Stored items from a collection
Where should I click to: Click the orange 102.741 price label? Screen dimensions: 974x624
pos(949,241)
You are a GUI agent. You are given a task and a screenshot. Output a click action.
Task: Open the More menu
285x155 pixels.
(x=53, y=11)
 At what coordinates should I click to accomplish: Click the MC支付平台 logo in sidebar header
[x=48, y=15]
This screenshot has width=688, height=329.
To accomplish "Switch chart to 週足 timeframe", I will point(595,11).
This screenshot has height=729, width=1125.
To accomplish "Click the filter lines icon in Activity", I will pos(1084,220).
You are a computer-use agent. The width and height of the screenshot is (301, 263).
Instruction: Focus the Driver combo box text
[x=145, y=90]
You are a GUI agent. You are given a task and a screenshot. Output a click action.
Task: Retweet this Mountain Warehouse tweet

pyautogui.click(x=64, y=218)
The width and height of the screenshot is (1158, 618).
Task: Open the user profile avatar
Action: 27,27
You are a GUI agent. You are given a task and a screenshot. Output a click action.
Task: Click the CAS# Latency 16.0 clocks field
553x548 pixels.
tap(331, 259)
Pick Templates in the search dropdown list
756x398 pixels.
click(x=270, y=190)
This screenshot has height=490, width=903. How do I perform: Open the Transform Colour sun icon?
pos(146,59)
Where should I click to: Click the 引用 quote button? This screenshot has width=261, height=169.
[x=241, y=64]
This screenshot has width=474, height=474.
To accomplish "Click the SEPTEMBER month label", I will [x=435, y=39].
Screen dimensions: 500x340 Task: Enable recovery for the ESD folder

■ Action item
Reproduce all of the records exactly.

■ Problem solution
Where should I click to: Click the orange 102.741 price label? Screen dimensions: 974x624
pos(949,241)
You are a GUI agent. You are given a task and a screenshot. Output a click action.
Task: Open the More menu
285x155 pixels.
(x=53, y=11)
 At what coordinates should I click to accomplish: Click the MC支付平台 logo in sidebar header
[x=48, y=15]
This screenshot has width=688, height=329.
To accomplish "Switch chart to 週足 timeframe", I will point(595,11).
This screenshot has height=729, width=1125.
To accomplish "Click the filter lines icon in Activity", I will pos(1084,220).
You are a computer-use agent. The width and height of the screenshot is (301, 263).
Instruction: Focus the Driver combo box text
[x=145, y=90]
You are a GUI agent. You are given a task and a screenshot. Output a click action.
Task: Retweet this Mountain Warehouse tweet

pyautogui.click(x=64, y=218)
The width and height of the screenshot is (1158, 618).
Task: Open the user profile avatar
Action: 27,27
You are a GUI agent. You are given a task and a screenshot. Output a click action.
Task: Click the CAS# Latency 16.0 clocks field
553x548 pixels.
tap(331, 259)
Pick Templates in the search dropdown list
756x398 pixels.
click(x=270, y=190)
This screenshot has height=490, width=903. How do I perform: Open the Transform Colour sun icon?
pos(146,59)
Where should I click to: Click the 引用 quote button? This screenshot has width=261, height=169.
[x=241, y=64]
This screenshot has width=474, height=474.
To accomplish "Click the SEPTEMBER month label", I will [x=435, y=39].
Screen dimensions: 500x340 Task: Enable recovery for the ESD folder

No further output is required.